Check every element from left to right until we find the target or exhaust the array. Each comparison is O(1), and we may visit all n elements, giving O(n). No extra space needed.
Each comparison eliminates half the remaining search space. After k comparisons, the space is n/2ᵏ. We stop when the space is 1, so k = log₂ n. No extra memory needed — just two pointers (lo, hi).
Review these before coding to avoid predictable interview regressions.
Wrong move: Loop endpoints miss first/last candidate.
Usually fails on: Fails on minimal arrays and exact-boundary answers.

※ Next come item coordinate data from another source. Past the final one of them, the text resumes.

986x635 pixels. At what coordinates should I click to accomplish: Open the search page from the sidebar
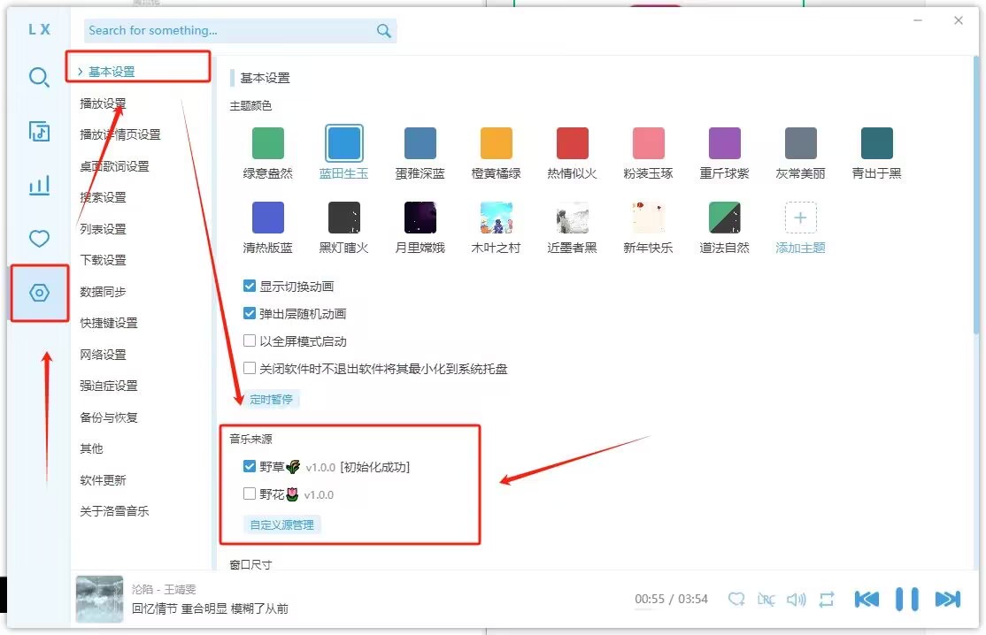(39, 78)
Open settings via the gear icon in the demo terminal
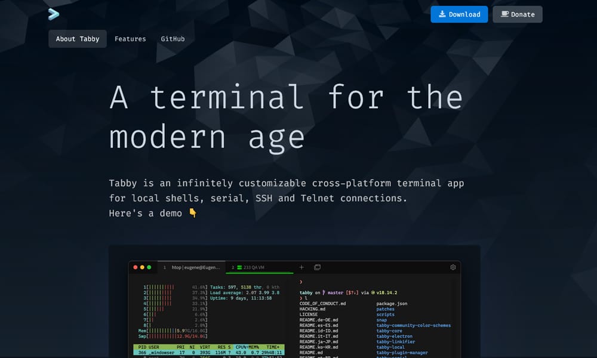This screenshot has height=358, width=597. click(x=453, y=267)
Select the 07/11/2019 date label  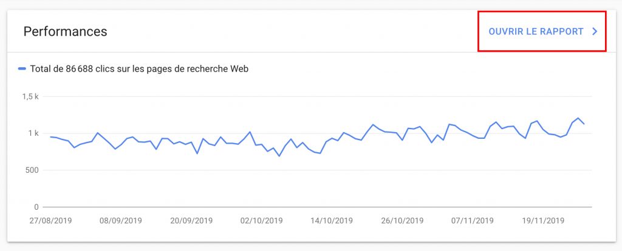(474, 221)
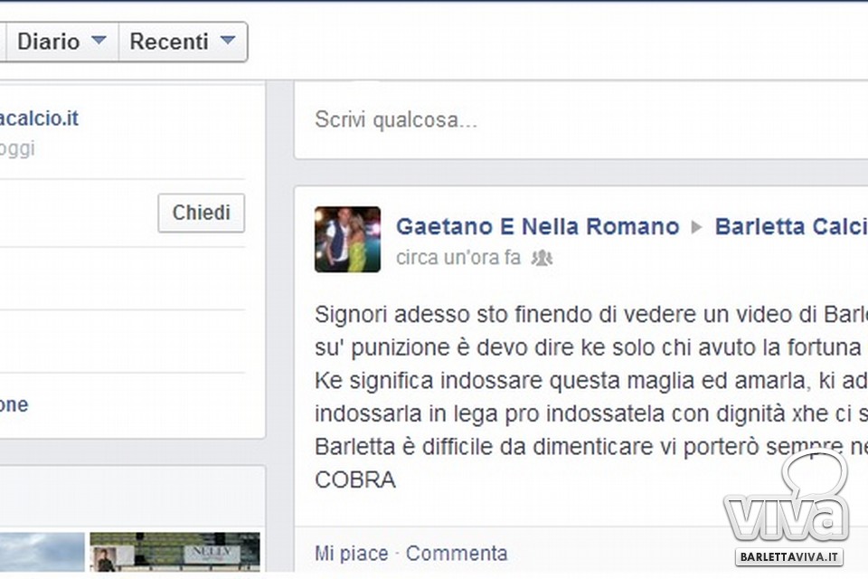Image resolution: width=868 pixels, height=579 pixels.
Task: Open the sky photo thumbnail
Action: [41, 553]
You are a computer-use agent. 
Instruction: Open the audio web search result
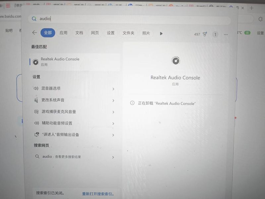[x=61, y=157]
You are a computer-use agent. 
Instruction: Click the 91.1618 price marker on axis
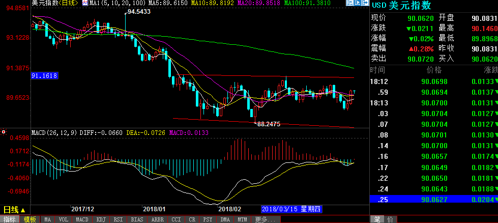(x=45, y=76)
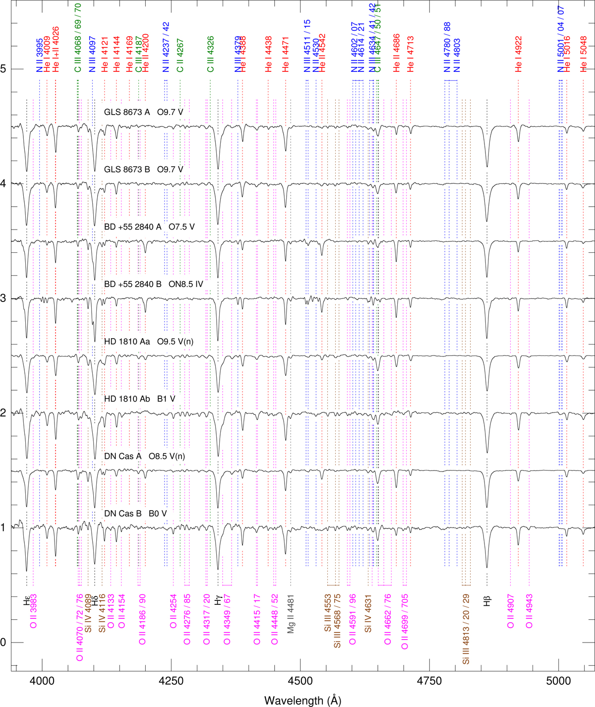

Fix: Re-derive loops from inclusive/exclusive ranges before coding.
Wrong move: Setting `lo = mid` or `hi = mid` can stall and create an infinite loop.
Usually fails on: Two-element ranges never converge.
Fix: Use `lo = mid + 1` or `hi = mid - 1` where appropriate.
Wrong move: Using `if` instead of `while` leaves the window invalid for multiple iterations.
Usually fails on: Over-limit windows stay invalid and produce wrong lengths/counts.
Fix: Shrink in a `while` loop until the invariant is valid again.